> For the complete documentation index, see [llms.txt](https://parad0xlabs.gitbook.io/parad0xlabs-docs/llms.txt). Markdown versions of documentation pages are available by appending `.md` to page URLs; this page is available as [Markdown](https://parad0xlabs.gitbook.io/parad0xlabs-docs/dark-null-protocol-zk-privacy-and-identity/stealth-nullpay.md).

# Stealth / NullPay

**For someone new to crypto:** on a normal blockchain, paying someone by name is like mailing cash to a sign on their front door. Everyone walking past can see the sign, see that cash arrived, and watch every other payment land at the same door. NullPay changes the destination, not the doorbell. You type a friend's name — `alice.null` — and your wallet quietly works out a brand-new, one-time address that only Alice can recognise and only Alice can open. The money lands there. An outside observer sees a payment to some fresh address they've never seen before, with no visible link to `alice.null` and no visible link to the last time someone paid her. Pay Alice ten times and that's ten unrelated-looking addresses on the chain.

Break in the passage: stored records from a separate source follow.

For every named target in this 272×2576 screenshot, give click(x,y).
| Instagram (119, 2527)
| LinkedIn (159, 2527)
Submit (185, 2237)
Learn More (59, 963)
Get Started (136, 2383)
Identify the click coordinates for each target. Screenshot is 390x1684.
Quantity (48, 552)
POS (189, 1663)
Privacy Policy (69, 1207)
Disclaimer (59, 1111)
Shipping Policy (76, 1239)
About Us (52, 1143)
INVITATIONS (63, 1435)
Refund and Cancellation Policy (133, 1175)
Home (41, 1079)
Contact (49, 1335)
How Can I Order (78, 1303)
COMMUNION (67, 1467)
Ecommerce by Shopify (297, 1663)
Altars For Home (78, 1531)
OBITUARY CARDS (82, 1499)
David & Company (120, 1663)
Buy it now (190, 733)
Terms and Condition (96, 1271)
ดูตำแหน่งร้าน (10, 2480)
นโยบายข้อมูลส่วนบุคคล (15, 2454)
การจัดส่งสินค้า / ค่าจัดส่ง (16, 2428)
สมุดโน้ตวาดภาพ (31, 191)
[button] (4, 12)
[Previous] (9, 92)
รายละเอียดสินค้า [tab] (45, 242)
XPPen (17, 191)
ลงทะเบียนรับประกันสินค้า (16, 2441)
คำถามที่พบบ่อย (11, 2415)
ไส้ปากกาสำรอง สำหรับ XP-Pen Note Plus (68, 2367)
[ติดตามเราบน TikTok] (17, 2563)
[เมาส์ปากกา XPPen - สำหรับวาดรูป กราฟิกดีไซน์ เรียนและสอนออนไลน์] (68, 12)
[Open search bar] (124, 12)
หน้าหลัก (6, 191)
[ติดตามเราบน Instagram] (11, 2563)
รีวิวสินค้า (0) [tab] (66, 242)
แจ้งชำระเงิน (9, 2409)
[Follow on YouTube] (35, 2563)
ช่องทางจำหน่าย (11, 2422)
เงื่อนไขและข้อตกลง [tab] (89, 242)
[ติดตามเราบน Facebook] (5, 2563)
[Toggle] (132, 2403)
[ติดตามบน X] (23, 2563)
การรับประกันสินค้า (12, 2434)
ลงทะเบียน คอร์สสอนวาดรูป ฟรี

**For the technically inclined:** NullPay is a dual-key Ed25519 stealth-address scheme (scan/view key + spend key) bound to a `.null` name. The recipient publishes a meta-address `(spend_pub, view_pub)`. The sender draws fresh ephemeral randomness `r`, computes a one-time destination `P = spend_pub + H(r·view_pub)·B`, sends there, and announces the ephemeral point `R = r·B` on-chain. The recipient scans with the view key (`v·R = r·view_pub`), recognises payments addressed to them, and recovers the matching one-time spend scalar `p = (spend + H(shared)) mod L`. The same arithmetic runs in the Rust crate `dark-stealth-ed25519` and in a byte-compatible browser port — same domain tags, same wide SHA-512 reduction — so the wallet derives the address client-side with no server in the loop.

## What you actually get today

This is a **devnet** rail. You can resolve a real `.null` name to its on-chain stealth meta-address, derive a one-time address in your browser, send SOL to it, and verify the result on Solana Explorer.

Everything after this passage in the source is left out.